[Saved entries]
=== Begin Enclosure ===
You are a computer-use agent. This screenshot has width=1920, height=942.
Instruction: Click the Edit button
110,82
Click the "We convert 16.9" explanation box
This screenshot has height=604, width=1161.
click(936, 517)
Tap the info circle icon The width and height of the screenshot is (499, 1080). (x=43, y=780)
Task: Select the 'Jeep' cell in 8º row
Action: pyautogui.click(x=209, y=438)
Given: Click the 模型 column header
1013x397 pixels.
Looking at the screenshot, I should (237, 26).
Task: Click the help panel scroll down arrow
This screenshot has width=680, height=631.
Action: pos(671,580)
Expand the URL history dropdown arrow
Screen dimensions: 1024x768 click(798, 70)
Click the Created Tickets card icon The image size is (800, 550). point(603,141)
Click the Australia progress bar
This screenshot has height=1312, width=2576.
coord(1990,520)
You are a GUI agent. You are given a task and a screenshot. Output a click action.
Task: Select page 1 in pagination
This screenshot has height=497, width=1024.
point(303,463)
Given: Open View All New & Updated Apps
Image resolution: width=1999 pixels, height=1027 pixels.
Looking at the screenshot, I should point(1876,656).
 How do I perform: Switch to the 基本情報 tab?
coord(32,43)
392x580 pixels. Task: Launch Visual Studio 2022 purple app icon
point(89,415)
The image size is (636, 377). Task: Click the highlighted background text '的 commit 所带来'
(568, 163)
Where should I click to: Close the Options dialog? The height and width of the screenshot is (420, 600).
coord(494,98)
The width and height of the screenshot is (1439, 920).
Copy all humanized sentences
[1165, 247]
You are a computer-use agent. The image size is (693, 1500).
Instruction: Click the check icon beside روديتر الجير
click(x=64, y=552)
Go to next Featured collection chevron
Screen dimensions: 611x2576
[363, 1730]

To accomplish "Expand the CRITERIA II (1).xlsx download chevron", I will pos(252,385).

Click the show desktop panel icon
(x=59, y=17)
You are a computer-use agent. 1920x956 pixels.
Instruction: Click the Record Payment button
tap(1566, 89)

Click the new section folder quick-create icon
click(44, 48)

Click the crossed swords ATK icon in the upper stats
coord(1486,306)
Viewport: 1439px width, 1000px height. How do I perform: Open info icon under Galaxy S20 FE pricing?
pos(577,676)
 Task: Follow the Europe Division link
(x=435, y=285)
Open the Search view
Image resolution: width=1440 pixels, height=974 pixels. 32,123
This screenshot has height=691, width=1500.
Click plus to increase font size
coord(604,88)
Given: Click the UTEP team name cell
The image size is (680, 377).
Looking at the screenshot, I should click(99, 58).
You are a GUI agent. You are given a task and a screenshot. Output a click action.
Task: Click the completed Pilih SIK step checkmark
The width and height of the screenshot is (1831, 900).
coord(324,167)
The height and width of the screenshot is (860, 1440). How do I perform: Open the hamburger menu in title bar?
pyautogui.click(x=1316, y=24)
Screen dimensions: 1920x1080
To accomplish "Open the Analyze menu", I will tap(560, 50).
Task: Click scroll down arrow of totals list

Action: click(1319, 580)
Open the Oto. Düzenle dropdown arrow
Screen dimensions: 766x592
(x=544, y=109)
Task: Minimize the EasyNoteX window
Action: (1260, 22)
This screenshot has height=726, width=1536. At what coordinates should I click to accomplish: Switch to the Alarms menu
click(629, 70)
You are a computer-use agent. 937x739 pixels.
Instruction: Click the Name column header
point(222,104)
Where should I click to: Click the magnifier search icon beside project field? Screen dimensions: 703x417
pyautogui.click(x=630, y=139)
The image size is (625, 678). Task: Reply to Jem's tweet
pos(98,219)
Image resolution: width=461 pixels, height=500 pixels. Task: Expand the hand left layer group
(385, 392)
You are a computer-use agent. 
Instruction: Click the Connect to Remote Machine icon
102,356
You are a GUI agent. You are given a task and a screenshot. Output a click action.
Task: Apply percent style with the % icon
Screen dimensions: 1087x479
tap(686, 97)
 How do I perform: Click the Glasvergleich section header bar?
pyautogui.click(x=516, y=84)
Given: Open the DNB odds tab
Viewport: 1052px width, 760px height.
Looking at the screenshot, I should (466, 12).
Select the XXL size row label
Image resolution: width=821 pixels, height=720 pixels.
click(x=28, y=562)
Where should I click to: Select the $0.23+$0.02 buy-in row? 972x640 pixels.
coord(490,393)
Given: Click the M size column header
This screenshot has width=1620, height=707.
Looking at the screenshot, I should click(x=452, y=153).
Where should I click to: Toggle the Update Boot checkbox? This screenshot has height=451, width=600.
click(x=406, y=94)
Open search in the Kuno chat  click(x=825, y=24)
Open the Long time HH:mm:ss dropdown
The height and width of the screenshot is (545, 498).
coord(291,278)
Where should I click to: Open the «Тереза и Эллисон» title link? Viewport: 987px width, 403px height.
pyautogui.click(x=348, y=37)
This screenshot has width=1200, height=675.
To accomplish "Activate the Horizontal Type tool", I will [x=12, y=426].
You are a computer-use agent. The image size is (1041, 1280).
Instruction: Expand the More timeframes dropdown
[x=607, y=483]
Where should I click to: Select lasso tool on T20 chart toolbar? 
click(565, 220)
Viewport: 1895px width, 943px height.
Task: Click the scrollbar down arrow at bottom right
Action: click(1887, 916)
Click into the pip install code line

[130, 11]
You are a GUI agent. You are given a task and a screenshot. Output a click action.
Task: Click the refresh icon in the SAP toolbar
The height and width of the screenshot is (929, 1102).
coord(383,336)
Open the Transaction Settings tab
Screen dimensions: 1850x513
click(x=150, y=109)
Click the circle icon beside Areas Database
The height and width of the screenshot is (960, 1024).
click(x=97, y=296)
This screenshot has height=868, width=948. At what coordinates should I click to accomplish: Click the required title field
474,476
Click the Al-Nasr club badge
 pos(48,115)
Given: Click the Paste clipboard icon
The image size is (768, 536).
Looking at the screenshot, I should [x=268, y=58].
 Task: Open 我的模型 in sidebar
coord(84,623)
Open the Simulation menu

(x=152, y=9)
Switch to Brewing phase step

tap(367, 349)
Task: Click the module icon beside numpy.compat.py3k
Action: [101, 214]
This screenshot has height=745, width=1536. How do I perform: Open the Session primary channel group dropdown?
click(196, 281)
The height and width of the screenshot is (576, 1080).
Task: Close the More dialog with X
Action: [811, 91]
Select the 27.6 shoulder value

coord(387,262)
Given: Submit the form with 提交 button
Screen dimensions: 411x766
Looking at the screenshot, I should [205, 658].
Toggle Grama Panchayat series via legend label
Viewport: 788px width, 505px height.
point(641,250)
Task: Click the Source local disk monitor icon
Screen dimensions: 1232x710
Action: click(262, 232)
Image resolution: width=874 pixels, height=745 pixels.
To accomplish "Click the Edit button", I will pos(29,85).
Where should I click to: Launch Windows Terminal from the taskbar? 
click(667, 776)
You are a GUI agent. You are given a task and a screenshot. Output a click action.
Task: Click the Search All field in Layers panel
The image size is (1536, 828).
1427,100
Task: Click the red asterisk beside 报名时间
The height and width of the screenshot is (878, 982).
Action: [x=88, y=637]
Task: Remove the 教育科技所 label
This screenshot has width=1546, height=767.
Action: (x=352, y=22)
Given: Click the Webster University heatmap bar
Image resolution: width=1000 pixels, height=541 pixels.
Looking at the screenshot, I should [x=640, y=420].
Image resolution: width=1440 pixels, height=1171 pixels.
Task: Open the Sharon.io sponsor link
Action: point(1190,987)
=== End Enclosure ===
# TASK REQUIREMENTS
A verbatim copy of every entry is required.

# ANSWER AREA
You are a computer-use agent. This screenshot has width=1920, height=942.
Instruction: Click the Edit button
110,82
Click the "We convert 16.9" explanation box
This screenshot has height=604, width=1161.
click(936, 517)
Tap the info circle icon The width and height of the screenshot is (499, 1080). (x=43, y=780)
Task: Select the 'Jeep' cell in 8º row
Action: pyautogui.click(x=209, y=438)
Given: Click the 模型 column header
1013x397 pixels.
Looking at the screenshot, I should (237, 26).
Task: Click the help panel scroll down arrow
This screenshot has width=680, height=631.
Action: pos(671,580)
Expand the URL history dropdown arrow
Screen dimensions: 1024x768 click(798, 70)
Click the Created Tickets card icon The image size is (800, 550). point(603,141)
Click the Australia progress bar
This screenshot has height=1312, width=2576.
coord(1990,520)
You are a GUI agent. You are given a task and a screenshot. Output a click action.
Task: Select page 1 in pagination
This screenshot has height=497, width=1024.
point(303,463)
Given: Open View All New & Updated Apps
Image resolution: width=1999 pixels, height=1027 pixels.
Looking at the screenshot, I should point(1876,656).
 How do I perform: Switch to the 基本情報 tab?
coord(32,43)
392x580 pixels. Task: Launch Visual Studio 2022 purple app icon
point(89,415)
The image size is (636, 377). Task: Click the highlighted background text '的 commit 所带来'
(568, 163)
Where should I click to: Close the Options dialog? The height and width of the screenshot is (420, 600).
coord(494,98)
The width and height of the screenshot is (1439, 920).
Copy all humanized sentences
[1165, 247]
You are a computer-use agent. The image size is (693, 1500).
Instruction: Click the check icon beside روديتر الجير
click(x=64, y=552)
Go to next Featured collection chevron
Screen dimensions: 611x2576
[363, 1730]

To accomplish "Expand the CRITERIA II (1).xlsx download chevron", I will pos(252,385).

Click the show desktop panel icon
(x=59, y=17)
You are a computer-use agent. 1920x956 pixels.
Instruction: Click the Record Payment button
tap(1566, 89)

Click the new section folder quick-create icon
click(44, 48)

Click the crossed swords ATK icon in the upper stats
coord(1486,306)
Viewport: 1439px width, 1000px height. How do I perform: Open info icon under Galaxy S20 FE pricing?
pos(577,676)
 Task: Follow the Europe Division link
(x=435, y=285)
Open the Search view
Image resolution: width=1440 pixels, height=974 pixels. 32,123
This screenshot has height=691, width=1500.
Click plus to increase font size
coord(604,88)
Given: Click the UTEP team name cell
The image size is (680, 377).
Looking at the screenshot, I should click(99, 58).
You are a GUI agent. You are given a task and a screenshot. Output a click action.
Task: Click the completed Pilih SIK step checkmark
The width and height of the screenshot is (1831, 900).
coord(324,167)
The height and width of the screenshot is (860, 1440). How do I perform: Open the hamburger menu in title bar?
pyautogui.click(x=1316, y=24)
Screen dimensions: 1920x1080
To accomplish "Open the Analyze menu", I will tap(560, 50).
Task: Click scroll down arrow of totals list

Action: click(1319, 580)
Open the Oto. Düzenle dropdown arrow
Screen dimensions: 766x592
(x=544, y=109)
Task: Minimize the EasyNoteX window
Action: (1260, 22)
This screenshot has height=726, width=1536. At what coordinates should I click to accomplish: Switch to the Alarms menu
click(629, 70)
You are a computer-use agent. 937x739 pixels.
Instruction: Click the Name column header
point(222,104)
Where should I click to: Click the magnifier search icon beside project field? Screen dimensions: 703x417
pyautogui.click(x=630, y=139)
The image size is (625, 678). Task: Reply to Jem's tweet
pos(98,219)
Image resolution: width=461 pixels, height=500 pixels. Task: Expand the hand left layer group
(385, 392)
You are a computer-use agent. 
Instruction: Click the Connect to Remote Machine icon
102,356
You are a GUI agent. You are given a task and a screenshot. Output a click action.
Task: Apply percent style with the % icon
Screen dimensions: 1087x479
tap(686, 97)
 How do I perform: Click the Glasvergleich section header bar?
pyautogui.click(x=516, y=84)
Given: Open the DNB odds tab
Viewport: 1052px width, 760px height.
Looking at the screenshot, I should (466, 12).
Select the XXL size row label
Image resolution: width=821 pixels, height=720 pixels.
click(x=28, y=562)
Where should I click to: Select the $0.23+$0.02 buy-in row? 972x640 pixels.
coord(490,393)
Given: Click the M size column header
This screenshot has width=1620, height=707.
Looking at the screenshot, I should click(x=452, y=153).
Where should I click to: Toggle the Update Boot checkbox? This screenshot has height=451, width=600.
click(x=406, y=94)
Open search in the Kuno chat  click(x=825, y=24)
Open the Long time HH:mm:ss dropdown
The height and width of the screenshot is (545, 498).
coord(291,278)
Where should I click to: Open the «Тереза и Эллисон» title link? Viewport: 987px width, 403px height.
pyautogui.click(x=348, y=37)
This screenshot has width=1200, height=675.
To accomplish "Activate the Horizontal Type tool", I will [x=12, y=426].
You are a computer-use agent. The image size is (1041, 1280).
Instruction: Expand the More timeframes dropdown
[x=607, y=483]
Where should I click to: Select lasso tool on T20 chart toolbar? 
click(565, 220)
Viewport: 1895px width, 943px height.
Task: Click the scrollbar down arrow at bottom right
Action: click(1887, 916)
Click into the pip install code line

[130, 11]
You are a GUI agent. You are given a task and a screenshot. Output a click action.
Task: Click the refresh icon in the SAP toolbar
The height and width of the screenshot is (929, 1102).
coord(383,336)
Open the Transaction Settings tab
Screen dimensions: 1850x513
click(x=150, y=109)
Click the circle icon beside Areas Database
The height and width of the screenshot is (960, 1024).
click(x=97, y=296)
This screenshot has height=868, width=948. At what coordinates should I click to accomplish: Click the required title field
474,476
Click the Al-Nasr club badge
 pos(48,115)
Given: Click the Paste clipboard icon
The image size is (768, 536).
Looking at the screenshot, I should [x=268, y=58].
 Task: Open 我的模型 in sidebar
coord(84,623)
Open the Simulation menu

(x=152, y=9)
Switch to Brewing phase step

tap(367, 349)
Task: Click the module icon beside numpy.compat.py3k
Action: [101, 214]
This screenshot has height=745, width=1536. How do I perform: Open the Session primary channel group dropdown?
click(196, 281)
The height and width of the screenshot is (576, 1080).
Task: Close the More dialog with X
Action: [811, 91]
Select the 27.6 shoulder value

coord(387,262)
Given: Submit the form with 提交 button
Screen dimensions: 411x766
Looking at the screenshot, I should [205, 658].
Toggle Grama Panchayat series via legend label
Viewport: 788px width, 505px height.
point(641,250)
Task: Click the Source local disk monitor icon
Screen dimensions: 1232x710
Action: click(262, 232)
Image resolution: width=874 pixels, height=745 pixels.
To accomplish "Click the Edit button", I will pos(29,85).
Where should I click to: Launch Windows Terminal from the taskbar? 
click(667, 776)
You are a GUI agent. You are given a task and a screenshot. Output a click action.
Task: Click the Search All field in Layers panel
The image size is (1536, 828).
1427,100
Task: Click the red asterisk beside 报名时间
The height and width of the screenshot is (878, 982).
Action: [x=88, y=637]
Task: Remove the 教育科技所 label
This screenshot has width=1546, height=767.
Action: (x=352, y=22)
Given: Click the Webster University heatmap bar
Image resolution: width=1000 pixels, height=541 pixels.
Looking at the screenshot, I should [x=640, y=420].
Image resolution: width=1440 pixels, height=1171 pixels.
Task: Open the Sharon.io sponsor link
Action: point(1190,987)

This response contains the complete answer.